Hashcode implementation double precision

Question

I've asked a question about this class before, but here is one again.

I've created a Complex class:

 public class Complex
 {
        public double Real { get; set; }
        public double Imaginary { get; set; }
 }

And I'm implementing the Equals and the Hashcode functions, and the Equal function takes in account a certain precision. I use the following logic for that:

    public override bool Equals(object obj)
    {
        //Some default null checkint etc here, the next code is all that matters.
        return Math.Abs(complex.Imaginary - Imaginary) <= 0.00001 &&
            Math.Abs(complex.Real - Real)  <= 0.00001;
    }

Well this works, when the Imaginary and the Real part are really close to each other, it says they are the same.

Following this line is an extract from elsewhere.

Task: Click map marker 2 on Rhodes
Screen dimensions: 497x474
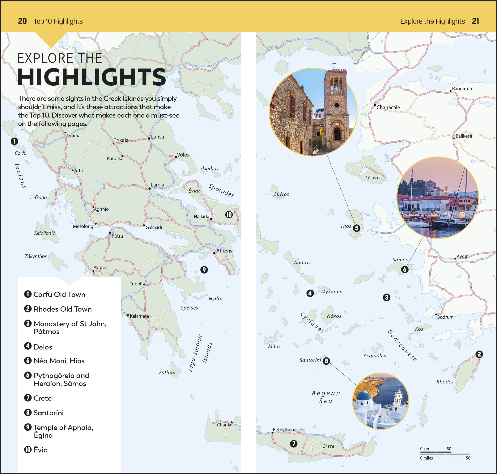Action: (479, 354)
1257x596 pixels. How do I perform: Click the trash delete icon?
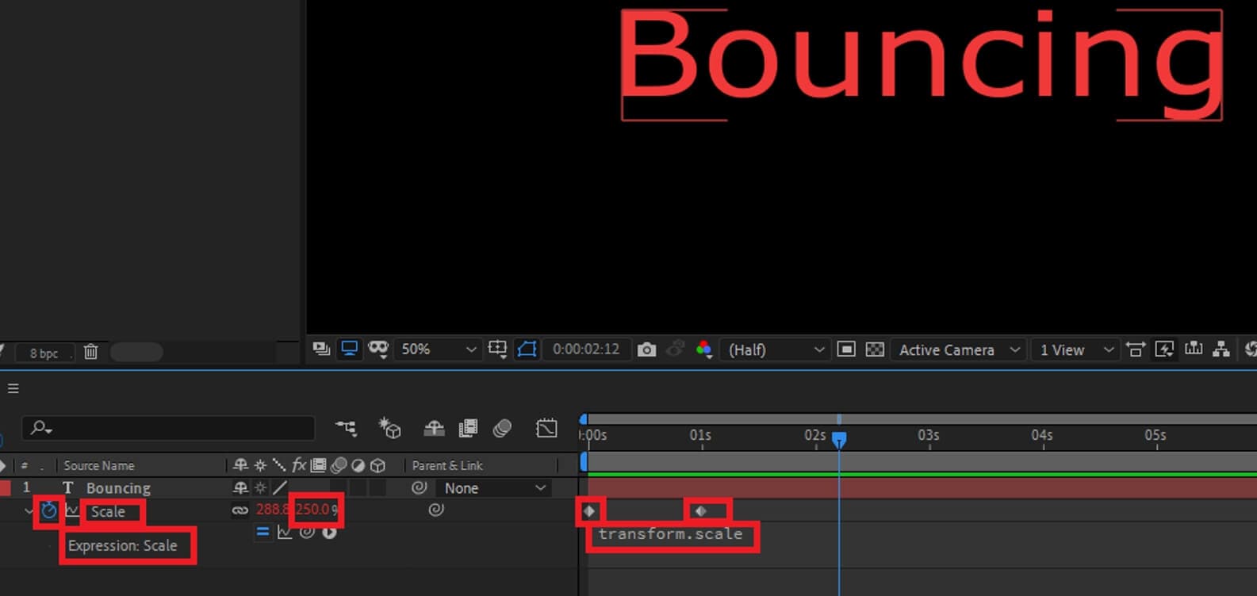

Now I was trying to implement the HashCode function, I've used some examples John skeet used here, currently I have the following.

    public override int GetHashCode()
    {
        var hash = 17;
        hash = hash*23 + Real.GetHashCode();
        hash = hash*23 + Imaginary.GetHashCode();
        return hash;
    }

However, this does not take in account the certain precision I want to use. So basically the following two classes:

Complex1[Real = 1.123456; Imaginary = 1.123456]

Complex2[Real = 1.123457; Imaginary = 1.123457]

Are Equal but do not provide the same HashCode , how can I achieve that?

Answer 1

First of all, your Equals() implementation is broken. Read here to see why.

Second, such a "fuzzy equals" breaks the contract of Equals() (it's not transitive, for one thing), so using it with Hashtable will not work , no matter how you implement GetHashCode() .

For this kind of thing, you really need a spatial index such as an R-Tree .

Answer 2

Just drop precision when you calculate the hash value.

public override int GetHashCode()
{
    var hash = 17;
    hash = hash*23 + Math.Round(Real, 5).GetHashCode();
    hash = hash*23 + Math.Round(Imaginary, 5).GetHashCode();
    return hash;
}

where 5 is you precision value

Answer 3

I see two simple options:

• Use Decimal instead of double
• Instead of using Real.GetHashCode, use Real.RoundTo6Ciphers().GetHashCode().

Then you'll have the same hashcode.

Answer 4

我将创建只读属性，将Real和Imaginary舍入到最接近的千分之一，然后在这些getter属性上执行equals和hashcode实现。